The context of John 1:9-13, however, suggests that another interpretation is the most probable. The word enlighten (pbotizo) refers not to inward illumination but to the exposure that comes when light is shed upon something. Some are shown to be evil because they did not know or receive Jesus (John 1:10-11), while others are revealed to be righteous because they have received Jesus and have been born of God (John 1:12-13). John 3:19-21 confirms this interpretation. Those who are evil shrink from corning to the light because they do not want their works to be exposed (v. 20). But those who practice the truth gladly come to the light so that it might be manifest that their works are wrought in God (v. 21). The light that enlightens every person does not entail the bestowment of grace, nor does it refer to the inward illumination of the heart by the Spirit of God. Rather, the light exposes and reveals the moral and spiritual state of one’s heart. C. K. Barrett rightly says that ”the light shines upon every man for judgement, to reveal what he is.” Or, as Carson remarks, ”Inner illumination is then not in view” but ”the objective revelation” that occurs at the coming of the ”true light.” John 1:9 is not, therefore, suggesting that through Christ’s coming each person is given the ability to choose salvation. The purpose of the verse is to say that the coming of the true light exposes and reveals where people are in their relationship to God.

Wesleyans appeal to grace given in the atonement and Christ’s death for all as an indication of prevenient grace. I shall not examine the question of the extent of the atonement since that is treated elsewhere in this work. Indeed, Calvinists have typically seen grace as bestowed upon the elect in the atonement, but in this case the grace bestowed is effective and guarantees salvation. The question is whether in the atonement of Christ the Wesleyan conception of prevenient grace is taught; that is, does Scripture teach that people are given the ability to choose or to reject God by virtue of the atonement? Doubtless grace is manifested in the atonement. For instance, Titus 2:11 says that ”the grace of God that brings salvation has appeared to all men.” Calvinists usually argue that this text teaches that the atonement secures and accomplishes redemption for the elect. It is not my purpose to defend or refute that interpretation. Even if the text were suggesting that salvation is potentially available for all people (cf. 1 Tim. 4:10), that is a far cry from saying that through the atonement God has counteracted the effects of Adam’s sin so that all people have the opportunity to accept or reject him. Titus 2:11 says that God’s grace has been manifested through Christ’s work on the cross, but it does not say that God has thereby supplied the ability to believe to all people. Wesleyans conclude from the atonement effected by Christ that enough grace has been imparted to all people so that they can now choose whether or not to believe. But it is precisely this point that is not taught explicitly in the verse. It does not necessarily follow that since grace was manifested in the death of Christ that all people as a result have the ability to believe in him. Specific exegetical support for this conclusion is lacking.

——

◆ Exercise objective
List each Bible reference in the passage on prevenient grace that names a book along with chapter and verse. Count each one only once.

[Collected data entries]
——

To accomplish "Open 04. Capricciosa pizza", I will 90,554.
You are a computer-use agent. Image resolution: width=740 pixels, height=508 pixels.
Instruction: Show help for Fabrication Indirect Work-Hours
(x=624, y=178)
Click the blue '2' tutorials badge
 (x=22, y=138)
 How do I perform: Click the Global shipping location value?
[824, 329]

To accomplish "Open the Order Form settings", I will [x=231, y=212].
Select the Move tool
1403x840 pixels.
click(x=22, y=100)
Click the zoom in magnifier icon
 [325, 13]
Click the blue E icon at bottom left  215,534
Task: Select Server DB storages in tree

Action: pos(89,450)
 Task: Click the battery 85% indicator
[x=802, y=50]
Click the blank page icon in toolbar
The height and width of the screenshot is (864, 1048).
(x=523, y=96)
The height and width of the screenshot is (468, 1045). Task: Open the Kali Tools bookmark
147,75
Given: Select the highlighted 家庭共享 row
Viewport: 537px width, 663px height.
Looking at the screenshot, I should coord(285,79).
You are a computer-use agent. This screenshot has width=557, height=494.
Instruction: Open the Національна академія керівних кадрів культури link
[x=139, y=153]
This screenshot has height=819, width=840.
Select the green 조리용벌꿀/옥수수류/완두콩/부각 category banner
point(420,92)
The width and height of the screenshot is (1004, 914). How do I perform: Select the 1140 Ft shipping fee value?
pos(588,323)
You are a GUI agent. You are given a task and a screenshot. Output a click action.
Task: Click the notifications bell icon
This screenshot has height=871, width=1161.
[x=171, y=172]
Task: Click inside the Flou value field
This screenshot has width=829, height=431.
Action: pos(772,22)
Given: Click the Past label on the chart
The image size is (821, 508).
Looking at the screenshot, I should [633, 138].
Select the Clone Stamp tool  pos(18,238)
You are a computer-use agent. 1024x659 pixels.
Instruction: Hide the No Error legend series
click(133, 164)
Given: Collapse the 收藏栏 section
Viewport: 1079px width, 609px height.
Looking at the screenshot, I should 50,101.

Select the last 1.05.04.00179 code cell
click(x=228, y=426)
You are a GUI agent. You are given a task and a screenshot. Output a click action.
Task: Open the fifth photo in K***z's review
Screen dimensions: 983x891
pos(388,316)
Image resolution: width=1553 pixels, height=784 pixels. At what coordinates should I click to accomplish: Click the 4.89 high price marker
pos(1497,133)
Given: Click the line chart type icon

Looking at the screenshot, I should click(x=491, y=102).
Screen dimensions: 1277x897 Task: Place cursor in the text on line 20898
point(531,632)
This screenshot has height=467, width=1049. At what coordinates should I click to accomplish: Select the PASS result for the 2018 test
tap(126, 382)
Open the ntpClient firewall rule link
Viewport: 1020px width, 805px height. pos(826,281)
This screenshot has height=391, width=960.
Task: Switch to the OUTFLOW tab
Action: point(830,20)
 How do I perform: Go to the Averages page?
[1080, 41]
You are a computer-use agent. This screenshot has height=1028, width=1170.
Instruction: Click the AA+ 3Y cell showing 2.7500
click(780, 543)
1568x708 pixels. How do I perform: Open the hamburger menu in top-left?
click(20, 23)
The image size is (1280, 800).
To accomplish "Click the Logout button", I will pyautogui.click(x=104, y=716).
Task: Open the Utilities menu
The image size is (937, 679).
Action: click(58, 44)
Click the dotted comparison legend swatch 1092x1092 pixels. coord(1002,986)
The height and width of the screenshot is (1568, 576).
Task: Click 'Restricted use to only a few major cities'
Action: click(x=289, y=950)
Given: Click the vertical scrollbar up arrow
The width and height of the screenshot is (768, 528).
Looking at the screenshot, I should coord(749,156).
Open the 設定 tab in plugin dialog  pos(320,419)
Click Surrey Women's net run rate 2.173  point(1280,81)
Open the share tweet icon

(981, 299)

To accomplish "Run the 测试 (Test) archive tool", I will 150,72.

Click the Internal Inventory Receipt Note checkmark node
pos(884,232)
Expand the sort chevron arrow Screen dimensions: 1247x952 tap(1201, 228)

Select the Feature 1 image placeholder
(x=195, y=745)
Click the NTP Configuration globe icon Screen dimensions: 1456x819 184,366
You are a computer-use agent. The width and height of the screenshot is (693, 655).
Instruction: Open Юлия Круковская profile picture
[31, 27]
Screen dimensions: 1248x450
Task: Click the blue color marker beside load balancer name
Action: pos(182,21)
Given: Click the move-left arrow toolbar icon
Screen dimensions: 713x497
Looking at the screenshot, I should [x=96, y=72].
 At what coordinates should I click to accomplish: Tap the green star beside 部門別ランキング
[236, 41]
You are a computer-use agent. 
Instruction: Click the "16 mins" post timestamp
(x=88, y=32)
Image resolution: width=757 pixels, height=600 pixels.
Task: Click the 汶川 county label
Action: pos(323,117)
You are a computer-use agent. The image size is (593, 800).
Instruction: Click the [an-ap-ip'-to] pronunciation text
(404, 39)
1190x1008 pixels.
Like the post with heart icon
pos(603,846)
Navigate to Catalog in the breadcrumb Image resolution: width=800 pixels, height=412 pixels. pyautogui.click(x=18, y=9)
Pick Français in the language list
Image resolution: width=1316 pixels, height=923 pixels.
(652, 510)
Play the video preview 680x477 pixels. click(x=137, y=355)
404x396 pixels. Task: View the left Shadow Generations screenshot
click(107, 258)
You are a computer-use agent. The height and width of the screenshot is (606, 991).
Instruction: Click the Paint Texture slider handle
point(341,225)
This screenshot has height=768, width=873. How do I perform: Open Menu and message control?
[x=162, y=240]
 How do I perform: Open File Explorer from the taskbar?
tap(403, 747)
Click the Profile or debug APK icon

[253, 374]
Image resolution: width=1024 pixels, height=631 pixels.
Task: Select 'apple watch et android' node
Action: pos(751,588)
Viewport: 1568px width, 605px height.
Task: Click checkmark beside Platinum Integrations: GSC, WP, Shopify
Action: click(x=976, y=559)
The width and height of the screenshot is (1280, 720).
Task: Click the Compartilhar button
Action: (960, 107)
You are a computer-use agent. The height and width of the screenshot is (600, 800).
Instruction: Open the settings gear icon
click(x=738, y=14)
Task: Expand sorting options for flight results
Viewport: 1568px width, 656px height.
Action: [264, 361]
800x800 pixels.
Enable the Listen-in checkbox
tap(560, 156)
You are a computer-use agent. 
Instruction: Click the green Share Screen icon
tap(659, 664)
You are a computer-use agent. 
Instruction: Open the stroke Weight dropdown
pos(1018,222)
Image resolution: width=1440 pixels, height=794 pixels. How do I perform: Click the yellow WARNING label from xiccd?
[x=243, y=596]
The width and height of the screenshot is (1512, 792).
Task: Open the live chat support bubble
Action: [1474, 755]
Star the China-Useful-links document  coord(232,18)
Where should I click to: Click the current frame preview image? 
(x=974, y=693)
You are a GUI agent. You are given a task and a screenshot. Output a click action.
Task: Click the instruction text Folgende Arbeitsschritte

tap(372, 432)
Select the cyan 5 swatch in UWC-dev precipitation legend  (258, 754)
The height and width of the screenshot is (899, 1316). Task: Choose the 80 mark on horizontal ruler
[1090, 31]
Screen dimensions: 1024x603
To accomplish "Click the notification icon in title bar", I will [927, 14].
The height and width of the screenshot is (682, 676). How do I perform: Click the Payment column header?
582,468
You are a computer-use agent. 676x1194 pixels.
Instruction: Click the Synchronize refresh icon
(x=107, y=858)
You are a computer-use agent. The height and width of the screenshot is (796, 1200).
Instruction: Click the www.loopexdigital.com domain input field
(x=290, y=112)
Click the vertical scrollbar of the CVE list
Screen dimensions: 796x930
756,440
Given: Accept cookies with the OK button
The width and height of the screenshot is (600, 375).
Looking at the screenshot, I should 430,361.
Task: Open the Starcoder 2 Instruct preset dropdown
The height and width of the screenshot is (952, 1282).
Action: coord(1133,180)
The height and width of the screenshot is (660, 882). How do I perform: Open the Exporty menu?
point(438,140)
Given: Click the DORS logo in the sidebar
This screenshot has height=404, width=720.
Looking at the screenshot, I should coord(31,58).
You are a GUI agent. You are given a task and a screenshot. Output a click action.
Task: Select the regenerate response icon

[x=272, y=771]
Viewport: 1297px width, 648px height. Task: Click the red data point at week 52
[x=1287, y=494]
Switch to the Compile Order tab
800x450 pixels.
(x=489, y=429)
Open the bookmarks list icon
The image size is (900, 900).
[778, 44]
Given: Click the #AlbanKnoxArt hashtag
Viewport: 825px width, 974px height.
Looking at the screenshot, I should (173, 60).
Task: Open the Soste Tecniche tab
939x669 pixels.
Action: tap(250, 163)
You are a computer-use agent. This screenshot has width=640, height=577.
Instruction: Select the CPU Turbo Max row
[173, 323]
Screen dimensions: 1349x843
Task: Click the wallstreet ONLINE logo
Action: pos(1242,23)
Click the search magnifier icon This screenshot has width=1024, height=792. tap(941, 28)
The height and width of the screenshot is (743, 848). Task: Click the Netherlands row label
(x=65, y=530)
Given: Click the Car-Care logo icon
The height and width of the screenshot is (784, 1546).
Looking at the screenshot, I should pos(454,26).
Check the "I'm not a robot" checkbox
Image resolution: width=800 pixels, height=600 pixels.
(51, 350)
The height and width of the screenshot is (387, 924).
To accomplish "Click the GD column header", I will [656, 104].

——

◆ Answer to this exercise
John 1:9-13
John 1:10-11
John 1:12-13
John 3:19-21
John 1:9
Titus 2:11
1 Tim. 4:10